By the time I learned the science of this, there was also great focus on the fact that these cells typically follow patterns, rarely would pressure cells stall for great lengths of time, nor would they ever gain enough strength to cross the Equator. Much of what we thought we knew about our planet has changed to the point of being wrong now-a-days. The old weather maps showed a series of highs and lows that would be, for lack of better words, slow, relatively steady and somewhat predictable, because the cells would alternate, high, low, high, low. Today, there can be a three lobed cell of ultra low pressure that covers the country from the Continental Divide at the Rocky Mountains, all the way through the Piedmont and into the Northeast. Three super low pressure areas, combined into one huge "relatively" low pressure cell. This would have been incomprehensible in previous centuries. We have already had more than twenty years to begin grappling with the "new normal" and so little was made of the first cohesive pressure cell crossing the Equator, a few years ago, it seems that most meteorologists were not paying attention in class or asleep on the job. I get it, now some conspiracy theorists might say, "Or, they were told not to talk about it." I'm nearly positive that this is not it. Think about it, if your job is to come into everyone's home every day and tell them what to expect, reporting on what may prove to be climatically catastrophic might not be the best way to remain on good terms with them. Not everyone has to be told not to bite the hand that feeds them either, so even if there was some sort of conspiracy to keep it quiet, it was ineffectual. Science documents this sort of thing and there is not a cover up, just lack of attention being paid to the planet and her processes.
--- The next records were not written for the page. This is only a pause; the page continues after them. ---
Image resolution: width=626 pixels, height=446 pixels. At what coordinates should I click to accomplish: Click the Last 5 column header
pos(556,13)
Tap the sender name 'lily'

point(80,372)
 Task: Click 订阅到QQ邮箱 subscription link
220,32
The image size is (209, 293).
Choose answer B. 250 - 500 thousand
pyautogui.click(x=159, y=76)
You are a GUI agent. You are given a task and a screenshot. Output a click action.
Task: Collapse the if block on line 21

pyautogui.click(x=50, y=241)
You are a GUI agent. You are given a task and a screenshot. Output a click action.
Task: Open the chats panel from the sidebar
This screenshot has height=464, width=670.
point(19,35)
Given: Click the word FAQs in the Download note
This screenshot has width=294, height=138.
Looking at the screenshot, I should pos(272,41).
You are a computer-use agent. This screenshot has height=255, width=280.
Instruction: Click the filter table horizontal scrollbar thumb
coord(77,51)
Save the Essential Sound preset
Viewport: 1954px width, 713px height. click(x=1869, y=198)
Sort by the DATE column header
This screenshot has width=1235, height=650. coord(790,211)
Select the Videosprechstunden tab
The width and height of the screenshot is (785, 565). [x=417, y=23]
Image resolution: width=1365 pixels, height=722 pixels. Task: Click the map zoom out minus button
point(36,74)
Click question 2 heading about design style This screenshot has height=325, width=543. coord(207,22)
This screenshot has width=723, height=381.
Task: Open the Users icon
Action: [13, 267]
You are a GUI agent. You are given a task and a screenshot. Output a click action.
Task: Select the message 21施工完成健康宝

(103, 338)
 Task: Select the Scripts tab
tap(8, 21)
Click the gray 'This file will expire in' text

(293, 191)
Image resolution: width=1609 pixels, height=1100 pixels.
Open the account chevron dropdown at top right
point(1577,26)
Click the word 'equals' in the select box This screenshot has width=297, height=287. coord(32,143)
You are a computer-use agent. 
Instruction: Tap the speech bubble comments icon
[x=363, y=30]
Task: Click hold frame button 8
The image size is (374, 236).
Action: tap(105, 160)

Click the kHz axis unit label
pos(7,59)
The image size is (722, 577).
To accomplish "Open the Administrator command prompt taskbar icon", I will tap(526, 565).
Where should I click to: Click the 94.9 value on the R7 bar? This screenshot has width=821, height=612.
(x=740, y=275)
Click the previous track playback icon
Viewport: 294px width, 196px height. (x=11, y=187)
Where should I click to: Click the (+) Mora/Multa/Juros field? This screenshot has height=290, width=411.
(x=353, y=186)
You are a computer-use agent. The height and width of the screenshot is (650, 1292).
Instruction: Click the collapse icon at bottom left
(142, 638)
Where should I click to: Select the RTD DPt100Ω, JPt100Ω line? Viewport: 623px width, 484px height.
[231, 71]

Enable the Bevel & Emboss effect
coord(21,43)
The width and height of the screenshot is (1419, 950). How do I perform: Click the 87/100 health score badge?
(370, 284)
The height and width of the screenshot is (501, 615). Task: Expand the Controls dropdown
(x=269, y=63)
This brings me to the title of this post, the weather observation I made this morning, looking at nearby radar, 09-07-2020 between Sheboygan and Manitowoc. Storms had been traveling from Northwest to Southeast overnight and just before sun up, they were tapering out, near Lake Michigan. Just North of Sheboygan, they seemed to hit a wall, stack up and intensify greatly. At that point, the entire storm front stopped (from a speed of about 30 MPH)  and remained stationary for about an hour, then began to very slowly drift back to the Northeast. What had been slowly moving, spotty  cells overnight not only got stronger just before the heating of the day began, but also, grew in size and intensity, poured down heavy rain as it did this little stutter step before heading back up the coast. This back and forth movement is peculiar. We have seen more and more of what is being called "training" storms (ones that, like a freight train develop over a location and continue develop and "run" over it for hours. We have also seen extremely intense storms stall and create record downpours, but this combination of forward, stationary and then, nearly opposite direction movement  is something I have not seen. The first time I saw a massive thunderstorm remain stationary overnight, it was eerie, as if the end of all I had learned had come and All I could do is blink, like a deer in headlights. A week later I got to see first-hand the damage that was done to Wyalusing State Park by that massive downpour that parked over the confluence of the Wisconsin and Mississippi rivers. That night, in July of 2007 I had a clear view to the horizon upstream of Portage and could see the top of that thunderhead stationary all night long. It truly felt like the end of meteorology as I had come to know it.

All of these new oddities we are seeing are due to climate destabilization, nothing more. The atmosphere is like a giant rubber band, or gelatin surrounding the planet. Long, long ago, the largest source of energy was the Sun. Now we routinely burn fossil energy to power our machine slaves. All this energy has to go somewhere, there is no away. The majority flows into this weather producing atmosphere. What dance step that energy fuels next is anyone's guess.